Overnight’s break above last week’s 1.3126 high reaffirms 2017’s major base/reversal count and leaves yesterday’s 1.3002 low in its wake as the latest smaller-degree corrective low and absolute tightest risk parameter this market is required to fail below to even defer the bull, let alone threaten it. In this very short-term regard and while trying to respect some potential threats to the bull we’ll discuss below, we are defining 1.3000 as our new short-term risk parameter for a still-advised bullish policy for shorter-term traders with tighter risk profiles.
As discussed in Tue’s Technical Webcast, Jul has seen textbook 3-wave sell-off attempts that have stalled at exact 50% and 61.8% retraces of preceding rallies that are textbook examples of corrections within the broader uptrend. However, we want to respect the prospect that the continuation of this year’s 6-month rally from 21-Jun’s 1.2589 low MAY be unfolding in a rising-wedge pattern indicated by the blue lines in the 240-min chart below. It has been our observation over the decades that this pattern warns of one of two things: waning upward momentum that precedes a peak OR a “coiling up” before the trend accelerates.

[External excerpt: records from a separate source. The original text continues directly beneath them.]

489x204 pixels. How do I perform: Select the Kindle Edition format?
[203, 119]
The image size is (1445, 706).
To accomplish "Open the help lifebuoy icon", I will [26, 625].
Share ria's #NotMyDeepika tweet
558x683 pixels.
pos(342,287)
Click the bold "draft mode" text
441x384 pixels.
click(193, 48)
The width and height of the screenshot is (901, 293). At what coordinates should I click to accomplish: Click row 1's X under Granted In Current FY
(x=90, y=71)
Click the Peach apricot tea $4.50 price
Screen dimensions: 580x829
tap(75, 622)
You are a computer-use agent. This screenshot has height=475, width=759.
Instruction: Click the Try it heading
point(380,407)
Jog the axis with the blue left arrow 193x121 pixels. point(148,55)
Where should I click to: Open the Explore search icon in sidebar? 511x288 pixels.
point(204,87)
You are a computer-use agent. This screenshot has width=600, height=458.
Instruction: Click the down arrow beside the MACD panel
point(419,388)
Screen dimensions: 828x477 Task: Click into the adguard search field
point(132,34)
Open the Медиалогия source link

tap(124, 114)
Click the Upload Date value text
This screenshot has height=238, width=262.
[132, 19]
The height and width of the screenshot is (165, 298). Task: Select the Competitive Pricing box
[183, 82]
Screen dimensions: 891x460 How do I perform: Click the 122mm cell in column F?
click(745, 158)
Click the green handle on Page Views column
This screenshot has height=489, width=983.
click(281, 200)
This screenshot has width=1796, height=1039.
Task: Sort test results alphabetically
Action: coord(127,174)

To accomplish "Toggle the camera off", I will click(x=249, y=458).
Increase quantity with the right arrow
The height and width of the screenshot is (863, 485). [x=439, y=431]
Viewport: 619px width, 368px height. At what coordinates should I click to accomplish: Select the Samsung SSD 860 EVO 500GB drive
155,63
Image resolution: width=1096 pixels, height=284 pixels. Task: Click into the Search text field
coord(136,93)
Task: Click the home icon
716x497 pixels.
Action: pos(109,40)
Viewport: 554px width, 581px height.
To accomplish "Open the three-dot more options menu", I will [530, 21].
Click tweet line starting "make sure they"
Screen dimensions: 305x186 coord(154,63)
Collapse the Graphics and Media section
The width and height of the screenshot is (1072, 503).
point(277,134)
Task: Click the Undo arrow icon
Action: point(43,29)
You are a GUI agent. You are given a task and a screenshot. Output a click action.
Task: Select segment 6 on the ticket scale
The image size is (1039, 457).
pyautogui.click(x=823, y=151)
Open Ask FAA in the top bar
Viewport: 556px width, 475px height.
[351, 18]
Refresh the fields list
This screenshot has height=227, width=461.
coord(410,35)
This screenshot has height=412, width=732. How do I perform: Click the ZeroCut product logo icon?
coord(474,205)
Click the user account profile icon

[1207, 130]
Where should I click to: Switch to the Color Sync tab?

The market’s admittedly short-term failure below 1.3000 would tilt the odds in favor of the former, peak/reversal count. Until such sub-1.3000 weakness is proven, it would be premature to conclude that this market isn’t only going to maintain the uptrend, but may actually start to explode higher.
With today’s break above last week’s high producing the highest levels of this year’s 6-month bull trend, quite simply the trend is up an all scales and is expected to continue and perhaps accelerate. All technical levels of merit currently only lie below the market in the form of former resistance-turned-support like the 1.3030-to-1.3050-range that capped the market from mid-May until mid-Jul’s breakout and, most importantly, corrective lows like 1.3002 and 21-Jun’s larger-degree corrective low and key risk parameter at 1.2589. While a failure below 1.3000 may be the tip of a broader peak/reversal-threat iceberg, commensurately larger-degree weakness below 21-Jun’s 1.2589 larger-degree corrective low and key risk parameter remains required to, in fact, confirm a bearish divergence in momentum of a scale sufficient to break this year’s major uptrend.
On an even broader scale, the monthly (above) and quarterly (below) log scale charts show NO levels of any technical merit shy of 1.35-to-1.40-range that supported the market for DECADES until Jun’16’s breakdown below it that left it as a new and huge resistance candidate. In the quarters or even YEARS ahead, if there is a place and technical condition to be watchful for huge resistance, it is this 1.35-to-1.40-range. We will obviously keep a keen eye on any bearish divergence in momentum from this range required to stem the clear and present uptrend and reject/define a more reliable high from which non-bearish decisions like long-covers and cautious bearish punts can only then be objectively based and managed. In lieu of such a requisite mo failure needed to stem the current uptrend, further and possibly accelerated gains remain expected.
These issues considered, a bullish policy and exposure remain advised with a failure below 1.3000 required for shorter-term traders to move to the sidelines and longer-term players to pare bullish exposure to more conservative levels. In lieu of such weakness further and possibly accelerated gains remain expected with the 1.35-to-1.40-range a very obvious major resistance candidate.